• _Your goal_
Having located "Image resolution: width=602" in the records below, repeat exactly the line it is on and all subsequent lines, ending with the last.
Source records below:
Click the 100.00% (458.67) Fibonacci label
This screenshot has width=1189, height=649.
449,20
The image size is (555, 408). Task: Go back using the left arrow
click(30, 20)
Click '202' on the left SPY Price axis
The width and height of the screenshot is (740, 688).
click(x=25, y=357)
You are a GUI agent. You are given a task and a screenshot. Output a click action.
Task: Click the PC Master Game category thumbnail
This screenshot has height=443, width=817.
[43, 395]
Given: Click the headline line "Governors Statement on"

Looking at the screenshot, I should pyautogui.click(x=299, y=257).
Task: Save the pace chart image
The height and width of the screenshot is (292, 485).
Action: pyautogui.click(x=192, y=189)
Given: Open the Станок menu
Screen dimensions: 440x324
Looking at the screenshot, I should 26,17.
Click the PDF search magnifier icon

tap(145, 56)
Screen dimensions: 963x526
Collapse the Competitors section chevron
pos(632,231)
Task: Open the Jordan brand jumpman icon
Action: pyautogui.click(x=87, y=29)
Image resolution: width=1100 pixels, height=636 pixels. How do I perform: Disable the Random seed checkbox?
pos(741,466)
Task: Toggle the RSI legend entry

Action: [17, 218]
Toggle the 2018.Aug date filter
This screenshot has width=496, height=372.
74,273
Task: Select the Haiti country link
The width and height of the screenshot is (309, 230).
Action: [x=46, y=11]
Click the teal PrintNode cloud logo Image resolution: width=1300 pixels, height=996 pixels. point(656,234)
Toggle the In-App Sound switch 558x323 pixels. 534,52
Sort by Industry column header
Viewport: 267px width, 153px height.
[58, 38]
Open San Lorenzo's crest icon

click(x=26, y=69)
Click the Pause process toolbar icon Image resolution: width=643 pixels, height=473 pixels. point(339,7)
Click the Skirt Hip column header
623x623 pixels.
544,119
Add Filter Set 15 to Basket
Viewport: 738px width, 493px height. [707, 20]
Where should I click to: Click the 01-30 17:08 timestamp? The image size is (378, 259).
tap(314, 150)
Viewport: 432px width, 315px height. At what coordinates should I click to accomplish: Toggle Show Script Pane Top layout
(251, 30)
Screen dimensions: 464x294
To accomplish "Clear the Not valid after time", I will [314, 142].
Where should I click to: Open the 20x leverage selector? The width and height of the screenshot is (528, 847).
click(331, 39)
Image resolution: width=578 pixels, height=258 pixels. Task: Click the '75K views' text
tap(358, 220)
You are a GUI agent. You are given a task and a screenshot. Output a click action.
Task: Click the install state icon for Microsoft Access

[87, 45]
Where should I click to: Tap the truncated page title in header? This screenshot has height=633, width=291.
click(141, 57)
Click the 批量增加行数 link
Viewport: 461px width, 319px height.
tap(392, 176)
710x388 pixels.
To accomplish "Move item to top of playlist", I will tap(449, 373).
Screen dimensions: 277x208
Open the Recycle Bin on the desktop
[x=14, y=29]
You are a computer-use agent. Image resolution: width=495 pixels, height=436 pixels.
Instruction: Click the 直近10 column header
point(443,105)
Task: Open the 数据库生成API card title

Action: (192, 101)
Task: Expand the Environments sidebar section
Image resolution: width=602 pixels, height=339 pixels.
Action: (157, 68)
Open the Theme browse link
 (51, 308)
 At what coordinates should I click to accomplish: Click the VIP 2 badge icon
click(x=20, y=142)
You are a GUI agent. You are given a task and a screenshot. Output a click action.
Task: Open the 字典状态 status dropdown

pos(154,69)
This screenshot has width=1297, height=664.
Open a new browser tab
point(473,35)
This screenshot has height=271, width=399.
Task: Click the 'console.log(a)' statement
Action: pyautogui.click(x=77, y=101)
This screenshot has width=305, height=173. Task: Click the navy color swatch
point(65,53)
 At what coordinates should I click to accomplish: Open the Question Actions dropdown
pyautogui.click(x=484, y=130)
End of Source records.
• _Task answer_
Image resolution: width=602 pixels, height=339 pixels.
Action: (157, 68)
Open the Theme browse link
 (51, 308)
 At what coordinates should I click to accomplish: Click the VIP 2 badge icon
click(x=20, y=142)
You are a GUI agent. You are given a task and a screenshot. Output a click action.
Task: Open the 字典状态 status dropdown

pos(154,69)
This screenshot has width=1297, height=664.
Open a new browser tab
point(473,35)
This screenshot has height=271, width=399.
Task: Click the 'console.log(a)' statement
Action: pyautogui.click(x=77, y=101)
This screenshot has width=305, height=173. Task: Click the navy color swatch
point(65,53)
 At what coordinates should I click to accomplish: Open the Question Actions dropdown
pyautogui.click(x=484, y=130)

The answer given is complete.